Available data:
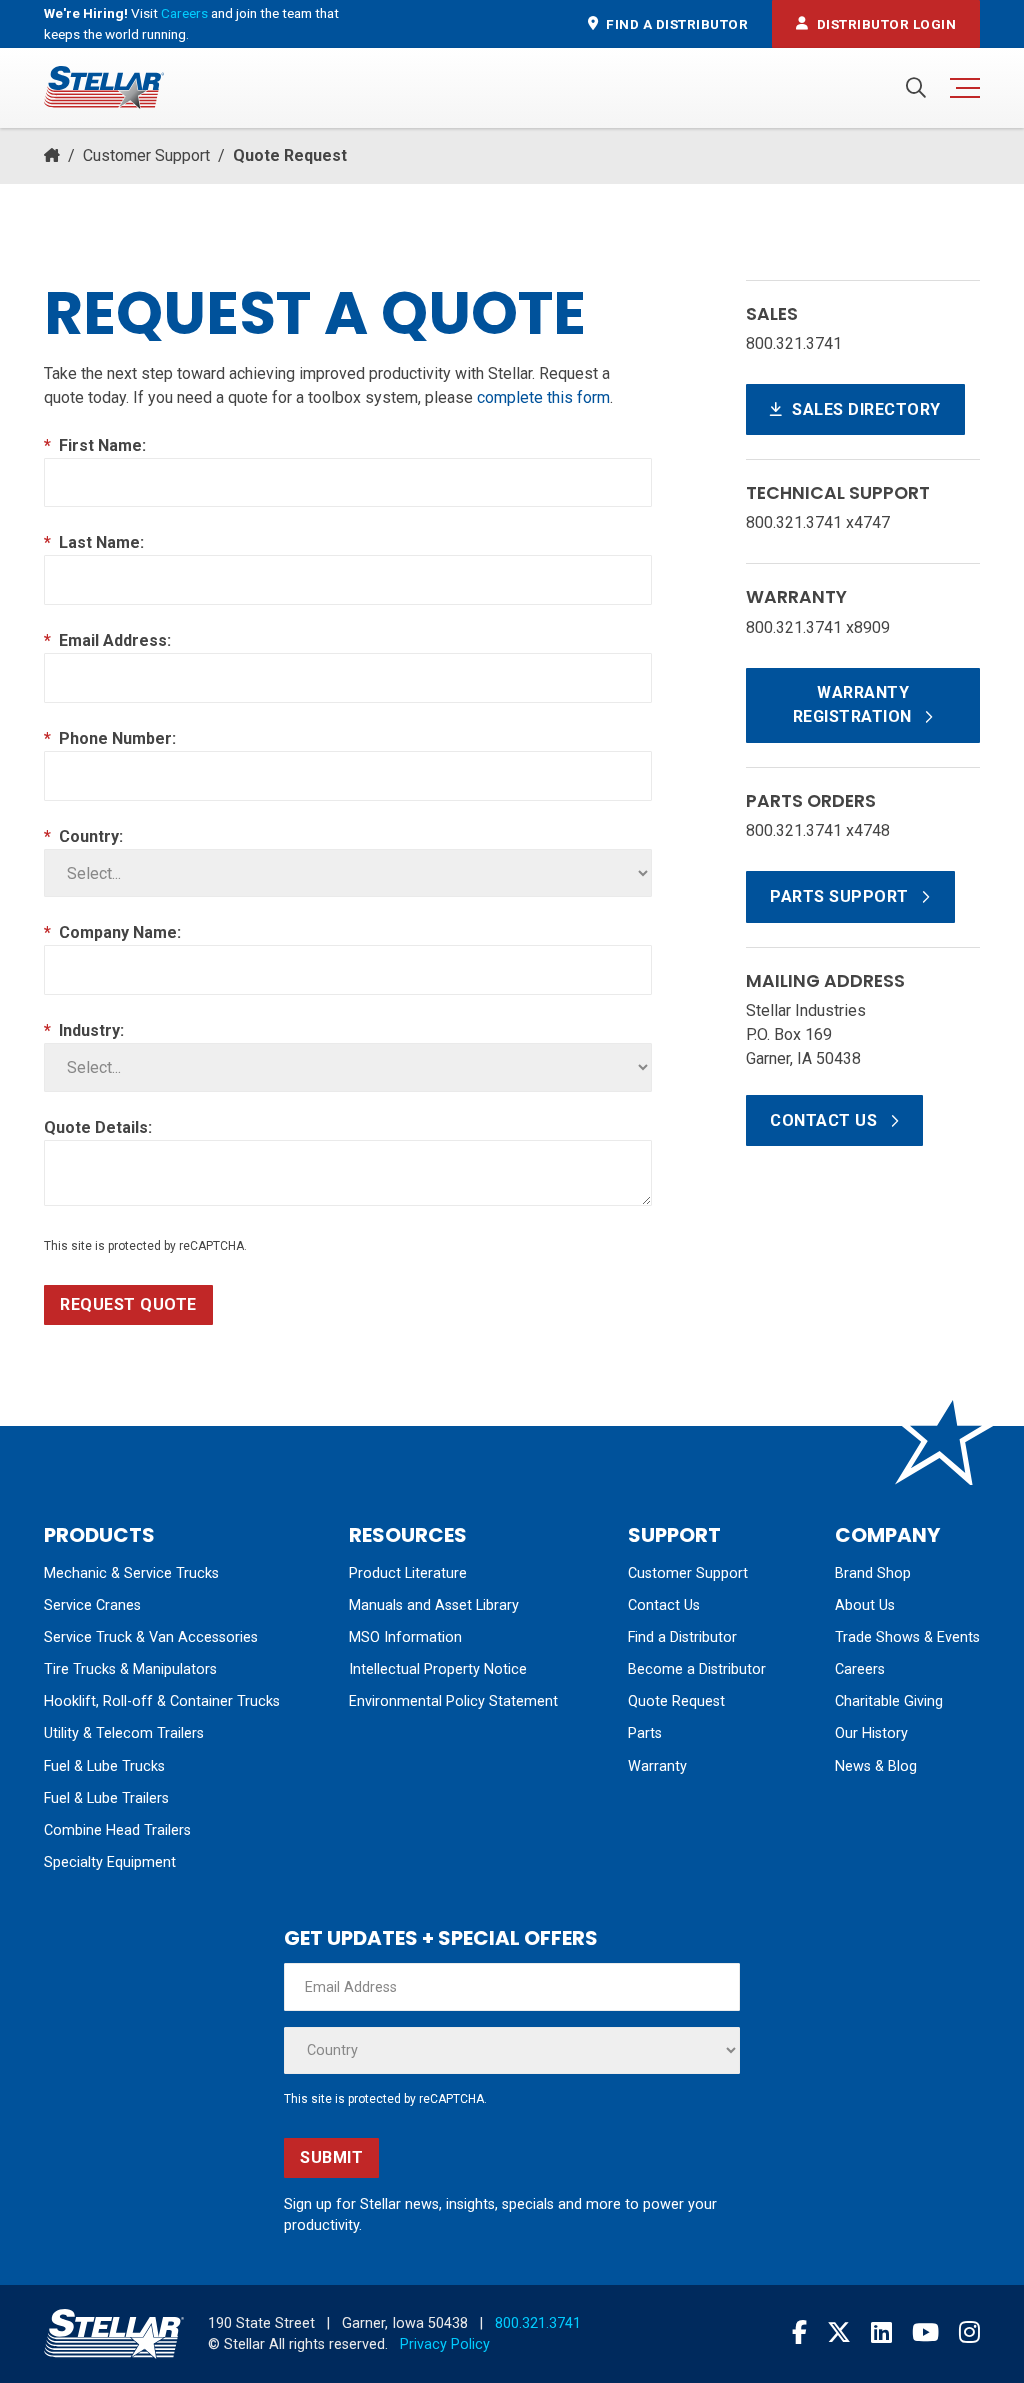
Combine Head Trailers (117, 1830)
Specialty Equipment (110, 1862)
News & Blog (876, 1766)
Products (99, 1535)
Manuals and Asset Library (434, 1605)
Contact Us (826, 1120)
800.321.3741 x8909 (818, 627)
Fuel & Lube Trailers (106, 1798)
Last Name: (94, 542)
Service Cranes (92, 1605)
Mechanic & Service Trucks (131, 1573)
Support (674, 1535)
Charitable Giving (889, 1701)
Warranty (657, 1766)
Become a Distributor (697, 1669)
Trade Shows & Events (907, 1637)
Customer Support (146, 155)
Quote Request (676, 1701)
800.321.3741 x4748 (818, 830)
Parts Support (841, 896)
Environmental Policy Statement (453, 1701)
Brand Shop (873, 1573)
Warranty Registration (855, 704)
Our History (871, 1733)
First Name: (95, 445)
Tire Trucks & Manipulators (130, 1669)
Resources (408, 1535)
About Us (865, 1605)
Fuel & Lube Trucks (104, 1766)
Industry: (84, 1030)
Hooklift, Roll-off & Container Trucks (162, 1701)
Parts (645, 1733)
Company (887, 1535)
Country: (83, 836)
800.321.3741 (794, 343)
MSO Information (405, 1637)
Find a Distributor (682, 1637)
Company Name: (112, 932)
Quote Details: (98, 1127)
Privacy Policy (445, 2344)
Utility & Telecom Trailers (124, 1733)
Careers (184, 13)
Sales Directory (864, 409)
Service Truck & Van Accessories (151, 1637)
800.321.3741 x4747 (818, 522)
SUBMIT (331, 2157)
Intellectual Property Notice (438, 1669)
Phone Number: (110, 738)
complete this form (543, 397)
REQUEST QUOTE (128, 1304)
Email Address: (107, 640)
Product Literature (408, 1573)
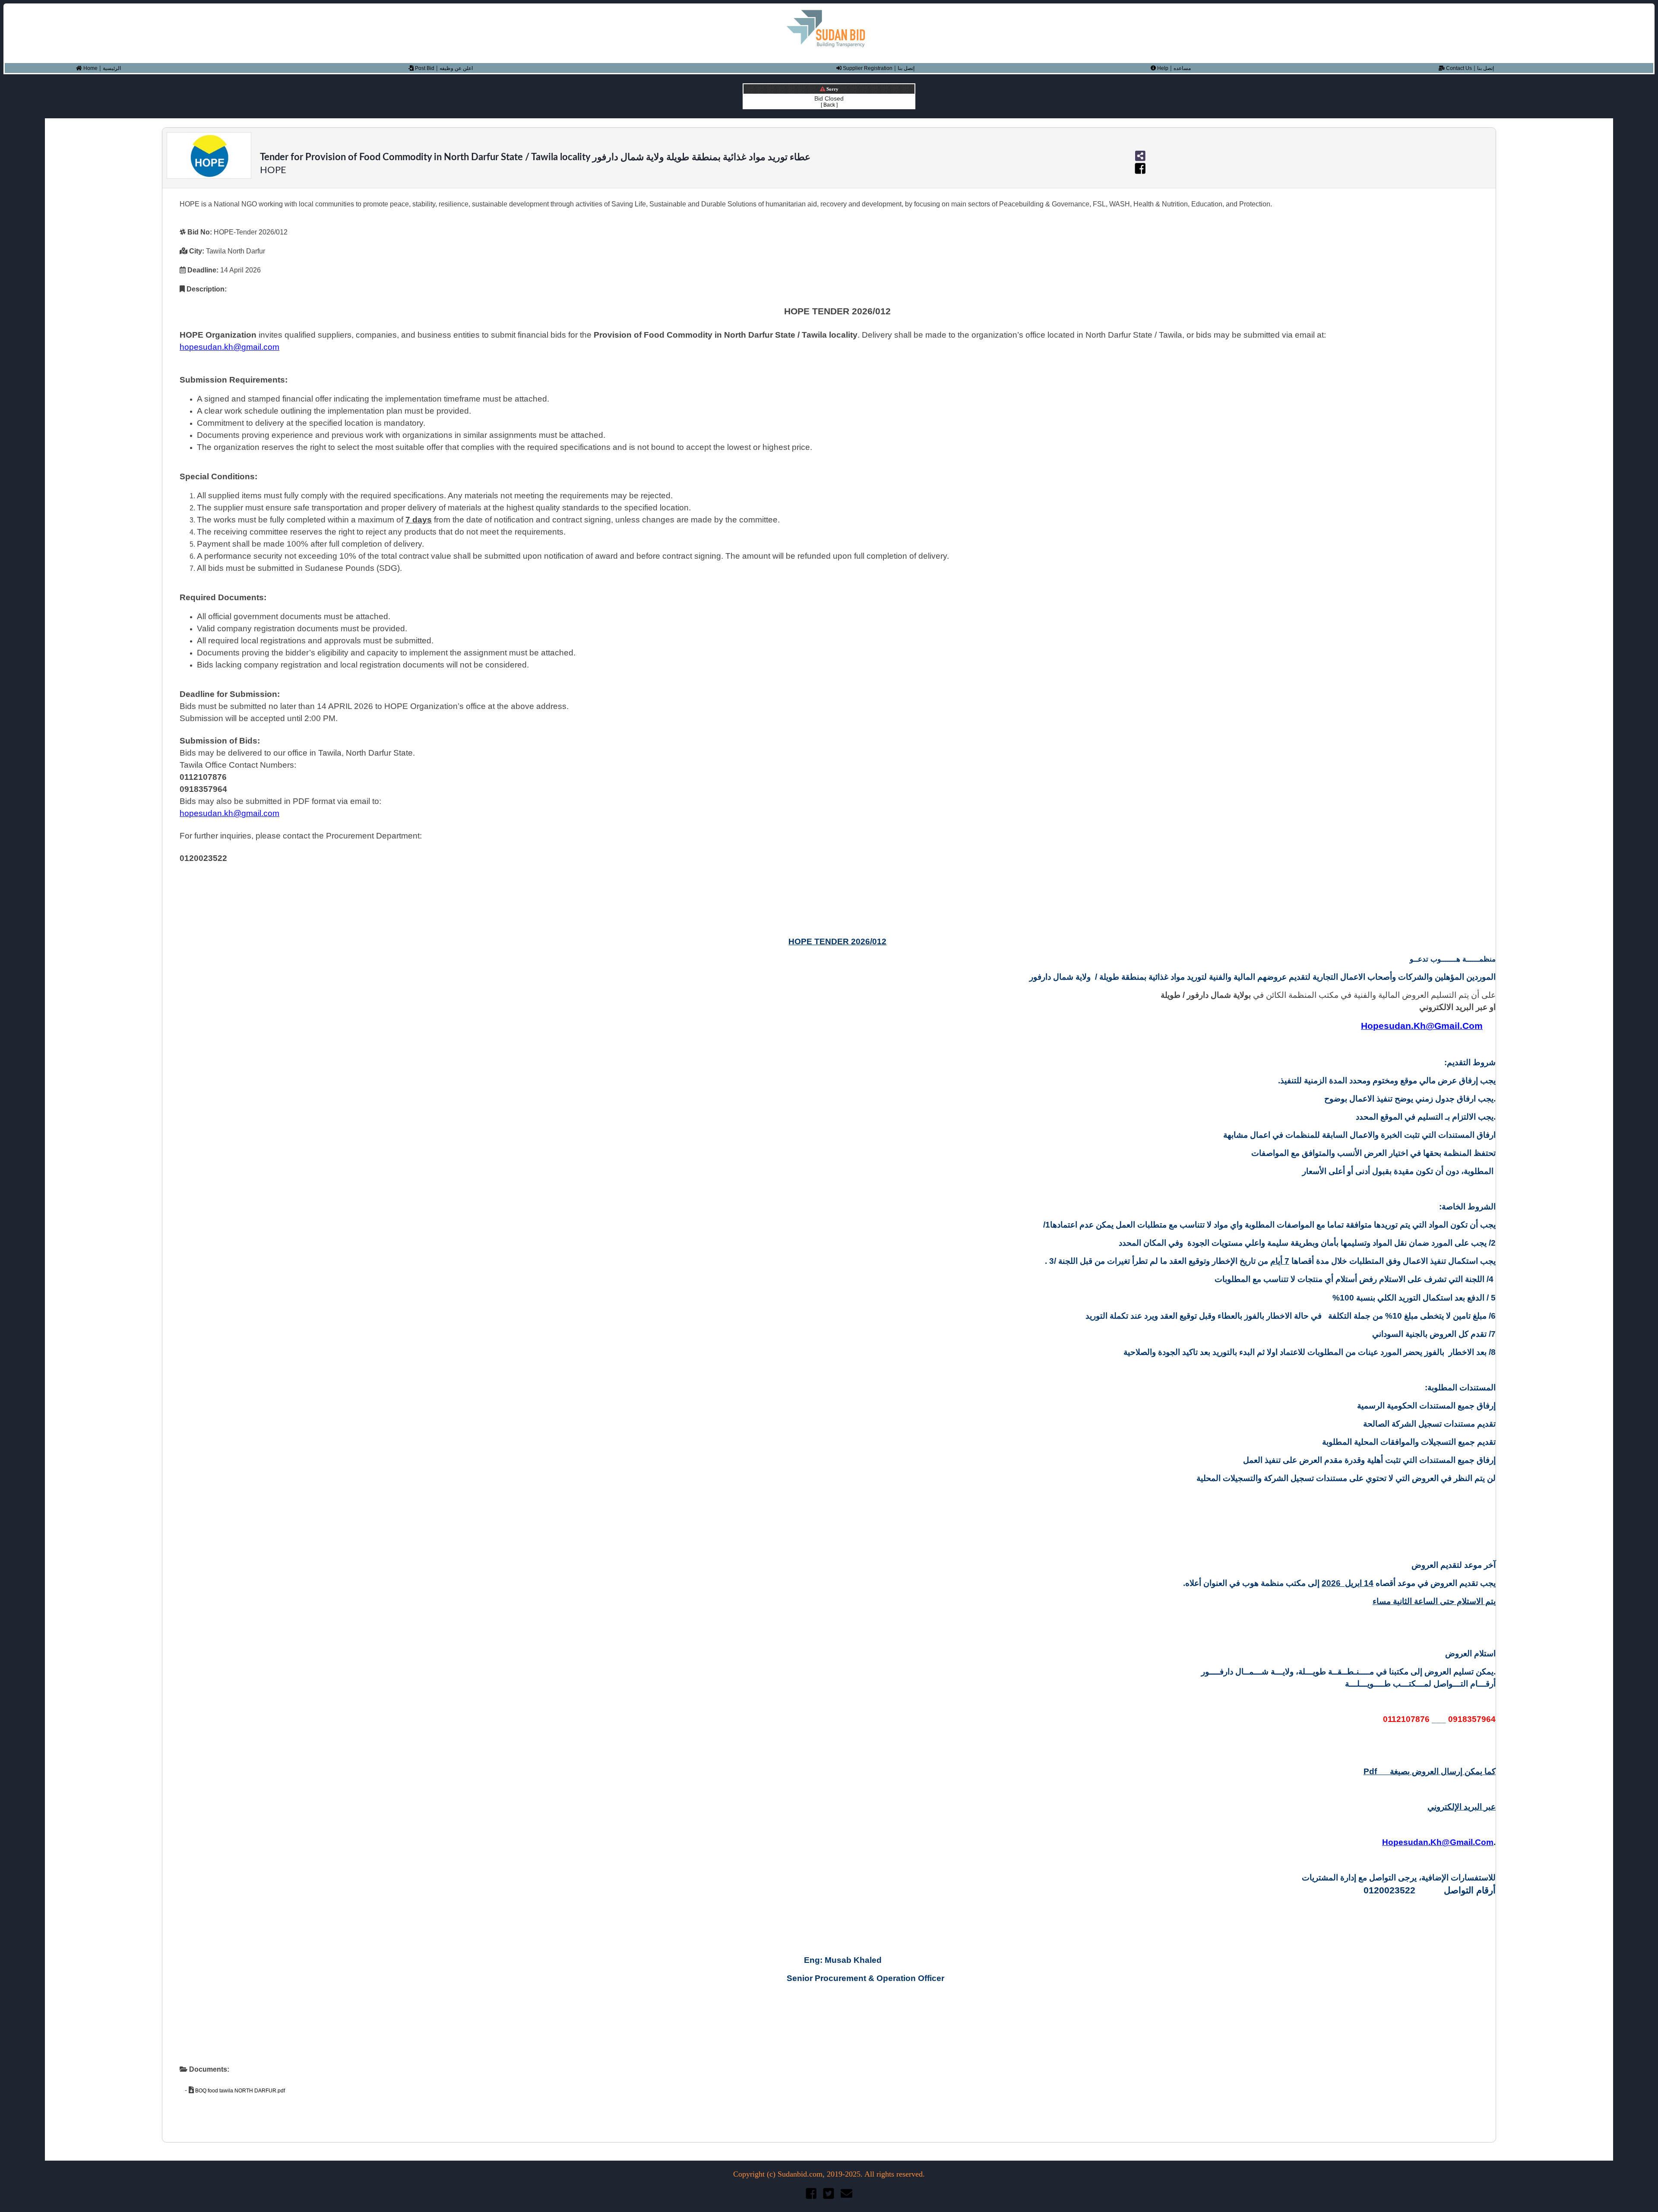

Required work:
Where the line holding "Manuals and Asset Library (434, 1605)" appears in the listing above, start reproducing exactly, and end with the line holding "800.321.3741 (794, 343)".

Your response:
Manuals and Asset Library (434, 1605)
Contact Us (826, 1120)
800.321.3741 x8909 (818, 627)
Fuel & Lube Trailers (106, 1798)
Last Name: (94, 542)
Service Cranes (92, 1605)
Mechanic & Service Trucks (131, 1573)
Support (674, 1535)
Charitable Giving (889, 1701)
Warranty (657, 1766)
Become a Distributor (697, 1669)
Trade Shows & Events (907, 1637)
Customer Support (146, 155)
Quote Request (676, 1701)
800.321.3741 x4748 (818, 830)
Parts Support (841, 896)
Environmental Policy Statement (453, 1701)
Brand Shop (873, 1573)
Warranty Registration (855, 704)
Our History (871, 1733)
First Name: (95, 445)
Tire Trucks & Manipulators (130, 1669)
Resources (408, 1535)
About Us (865, 1605)
Fuel & Lube Trucks (104, 1766)
Industry: (84, 1030)
Hooklift, Roll-off & Container Trucks (162, 1701)
Parts (645, 1733)
Company (887, 1535)
Country: (83, 836)
800.321.3741 (794, 343)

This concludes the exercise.